In fifty years, when your grandchildren ask why you didn't stop this, you'll have no good answer. Because the truth—"I was too comfortable, too tired, too focused on my personal life"—isn't something you can say out loud.
The decolonization that should have happened in your generation will remain incomplete. Another cycle wasted, opportunity squandered. Another generation passing the burden forward while doing the minimum.
Unless—unless—you're willing to get serious about commitment.
A real decolonization movement :
- Is boring. Systematic documentation, legal filings, institutional building. The unglamorous work that actually changes systems.
- It's expensive. Not just money, but opportunity cost. The social circles you leave. The comfort you sacrifice. The standard of living you lower because civilizational survival comes first.
- It's lonely. Most people won't join you. Many will mock you. Your social circle will shrink. You'll be the annoying person everyone avoids because you won't shut up about civilizational issues.
- It's generational. You won't see results in your lifetime. You're building for grandchildren you haven't met. With no guarantee of success and no immediate reward.

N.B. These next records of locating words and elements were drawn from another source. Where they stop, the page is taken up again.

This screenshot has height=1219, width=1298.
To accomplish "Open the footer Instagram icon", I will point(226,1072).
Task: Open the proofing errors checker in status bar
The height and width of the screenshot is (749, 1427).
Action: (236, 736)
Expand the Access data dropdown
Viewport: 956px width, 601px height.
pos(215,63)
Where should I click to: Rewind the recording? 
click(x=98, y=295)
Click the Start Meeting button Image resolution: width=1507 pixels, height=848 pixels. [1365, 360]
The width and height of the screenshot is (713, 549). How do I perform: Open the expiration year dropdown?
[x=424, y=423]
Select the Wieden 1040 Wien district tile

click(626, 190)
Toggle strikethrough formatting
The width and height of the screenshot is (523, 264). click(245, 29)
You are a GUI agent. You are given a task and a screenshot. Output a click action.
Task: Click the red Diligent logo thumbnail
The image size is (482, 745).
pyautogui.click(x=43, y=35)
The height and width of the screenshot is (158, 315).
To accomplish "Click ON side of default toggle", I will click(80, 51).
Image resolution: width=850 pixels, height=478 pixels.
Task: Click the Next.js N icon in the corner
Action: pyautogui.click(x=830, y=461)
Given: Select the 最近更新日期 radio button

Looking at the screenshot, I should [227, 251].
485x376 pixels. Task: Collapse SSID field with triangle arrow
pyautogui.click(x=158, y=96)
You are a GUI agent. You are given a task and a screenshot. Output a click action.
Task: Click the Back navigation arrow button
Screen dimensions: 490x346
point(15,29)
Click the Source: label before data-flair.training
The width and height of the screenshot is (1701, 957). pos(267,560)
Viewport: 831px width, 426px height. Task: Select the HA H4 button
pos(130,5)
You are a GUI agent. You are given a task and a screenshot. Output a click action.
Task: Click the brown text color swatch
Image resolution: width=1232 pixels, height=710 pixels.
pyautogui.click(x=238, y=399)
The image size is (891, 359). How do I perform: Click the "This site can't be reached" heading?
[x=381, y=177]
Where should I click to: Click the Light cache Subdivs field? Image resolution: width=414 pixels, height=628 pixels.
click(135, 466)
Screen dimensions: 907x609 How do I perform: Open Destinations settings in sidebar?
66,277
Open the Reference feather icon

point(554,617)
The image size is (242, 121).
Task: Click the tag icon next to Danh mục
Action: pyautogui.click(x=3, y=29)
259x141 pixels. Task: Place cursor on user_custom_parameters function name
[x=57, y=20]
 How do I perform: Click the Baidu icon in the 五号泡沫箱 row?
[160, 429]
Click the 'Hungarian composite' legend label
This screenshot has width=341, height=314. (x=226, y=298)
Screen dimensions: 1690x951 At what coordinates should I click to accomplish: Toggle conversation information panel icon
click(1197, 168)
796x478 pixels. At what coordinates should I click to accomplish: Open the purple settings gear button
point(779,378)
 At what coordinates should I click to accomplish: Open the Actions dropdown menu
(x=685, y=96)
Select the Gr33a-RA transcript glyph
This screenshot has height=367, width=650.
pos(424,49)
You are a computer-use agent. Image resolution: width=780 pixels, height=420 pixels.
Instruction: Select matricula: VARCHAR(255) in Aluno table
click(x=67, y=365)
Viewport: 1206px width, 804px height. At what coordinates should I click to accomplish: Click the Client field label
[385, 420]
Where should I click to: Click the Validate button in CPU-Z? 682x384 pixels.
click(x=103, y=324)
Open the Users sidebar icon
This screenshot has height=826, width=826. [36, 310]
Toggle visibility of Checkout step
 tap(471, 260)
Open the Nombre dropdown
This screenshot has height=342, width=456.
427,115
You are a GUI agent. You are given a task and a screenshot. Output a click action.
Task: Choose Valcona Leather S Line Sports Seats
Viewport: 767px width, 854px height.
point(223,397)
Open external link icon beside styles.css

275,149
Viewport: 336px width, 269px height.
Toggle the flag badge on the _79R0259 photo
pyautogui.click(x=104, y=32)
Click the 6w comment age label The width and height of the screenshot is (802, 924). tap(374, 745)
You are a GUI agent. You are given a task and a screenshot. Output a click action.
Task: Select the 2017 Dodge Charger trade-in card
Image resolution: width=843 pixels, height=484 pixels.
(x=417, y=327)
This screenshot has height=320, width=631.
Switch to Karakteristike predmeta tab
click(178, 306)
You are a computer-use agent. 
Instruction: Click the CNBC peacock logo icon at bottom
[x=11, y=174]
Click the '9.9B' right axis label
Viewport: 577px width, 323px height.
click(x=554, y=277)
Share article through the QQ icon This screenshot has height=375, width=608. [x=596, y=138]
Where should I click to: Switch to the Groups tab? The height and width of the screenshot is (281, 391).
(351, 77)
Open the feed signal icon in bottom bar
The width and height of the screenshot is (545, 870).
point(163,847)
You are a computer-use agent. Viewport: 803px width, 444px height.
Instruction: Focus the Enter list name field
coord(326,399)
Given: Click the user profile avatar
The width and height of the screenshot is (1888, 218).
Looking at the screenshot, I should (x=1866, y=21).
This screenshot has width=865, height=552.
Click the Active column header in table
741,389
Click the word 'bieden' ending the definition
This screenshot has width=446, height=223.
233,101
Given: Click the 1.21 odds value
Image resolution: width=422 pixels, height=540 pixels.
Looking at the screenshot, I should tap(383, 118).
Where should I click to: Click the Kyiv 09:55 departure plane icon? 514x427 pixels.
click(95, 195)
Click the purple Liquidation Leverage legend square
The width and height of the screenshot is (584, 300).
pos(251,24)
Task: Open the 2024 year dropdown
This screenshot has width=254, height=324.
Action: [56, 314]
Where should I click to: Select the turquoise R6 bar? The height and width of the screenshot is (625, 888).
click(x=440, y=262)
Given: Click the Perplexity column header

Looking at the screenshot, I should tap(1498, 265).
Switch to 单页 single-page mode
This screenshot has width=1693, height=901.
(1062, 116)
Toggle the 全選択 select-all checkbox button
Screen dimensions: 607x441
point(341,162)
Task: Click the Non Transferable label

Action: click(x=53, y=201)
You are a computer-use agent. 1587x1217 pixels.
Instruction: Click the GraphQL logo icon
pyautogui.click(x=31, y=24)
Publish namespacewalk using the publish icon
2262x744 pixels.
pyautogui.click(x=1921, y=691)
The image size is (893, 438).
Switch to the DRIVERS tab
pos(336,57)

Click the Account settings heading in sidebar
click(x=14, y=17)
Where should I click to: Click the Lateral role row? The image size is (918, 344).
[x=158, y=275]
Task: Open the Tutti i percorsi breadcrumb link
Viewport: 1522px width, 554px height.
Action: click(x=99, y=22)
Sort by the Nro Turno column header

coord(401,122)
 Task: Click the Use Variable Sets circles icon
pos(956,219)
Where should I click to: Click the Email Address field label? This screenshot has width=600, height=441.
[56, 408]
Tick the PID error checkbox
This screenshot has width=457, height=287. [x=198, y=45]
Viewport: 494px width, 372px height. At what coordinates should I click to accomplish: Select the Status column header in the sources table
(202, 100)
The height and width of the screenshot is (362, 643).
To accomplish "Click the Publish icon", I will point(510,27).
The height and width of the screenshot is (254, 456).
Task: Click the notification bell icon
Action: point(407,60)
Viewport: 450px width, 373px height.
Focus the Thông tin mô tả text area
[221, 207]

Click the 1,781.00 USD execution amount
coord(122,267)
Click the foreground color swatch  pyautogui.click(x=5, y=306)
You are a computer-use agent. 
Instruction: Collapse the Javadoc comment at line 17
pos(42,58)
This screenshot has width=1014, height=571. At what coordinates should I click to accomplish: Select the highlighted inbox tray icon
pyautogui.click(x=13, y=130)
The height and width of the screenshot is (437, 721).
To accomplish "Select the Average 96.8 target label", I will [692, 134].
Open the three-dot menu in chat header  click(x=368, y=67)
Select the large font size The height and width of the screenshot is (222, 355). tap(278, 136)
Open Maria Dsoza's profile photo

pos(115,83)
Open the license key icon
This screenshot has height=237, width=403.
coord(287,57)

So here is the only question that matters: Are you willing to be uncomfortable—financially, socially, professionally, personally—for the rest of your life, for a civilizational revival you might not live to see?
Not "Do you support decolonization?" Everyone supports it in theory. Not "Do you understand the problem?" You understand it intellectually.
But will you pay the price?
Will you sacrifice the comfort, the convenience, the social approval, the free time, the peaceful life you've built?
Will you choose to be that person—the one who actually does the unglamorous work of institutional building while everyone else just talks about it? Will you commit to sustained, systematic effort with no guarantee of victory?
If the answer is "yes, but only if it doesn't cost too much" or "yes, but I need to see results first" or "yes, but after I achieve my personal goals"—then the answer is no.
And that's fine. Be honest about it. Admit you care more about personal comfort than civilizational survival. At least then you stop wasting everyone's time with your performative concern.
But if—if—you're actually willing to pay the price. If you understand that decolonization is commitment, not intellectual exercise. If you're ready to be uncomfortable, unpopular, exhausted, and committed anyway...
Then stop reading and start building.
Because your civilization won't be saved by people who know the right things.
It will be saved—if it's saved at all—by people willing to sacrifice and strive.
The question isn't whether you understand decolonization.
The question is: What are you willing to lose for it?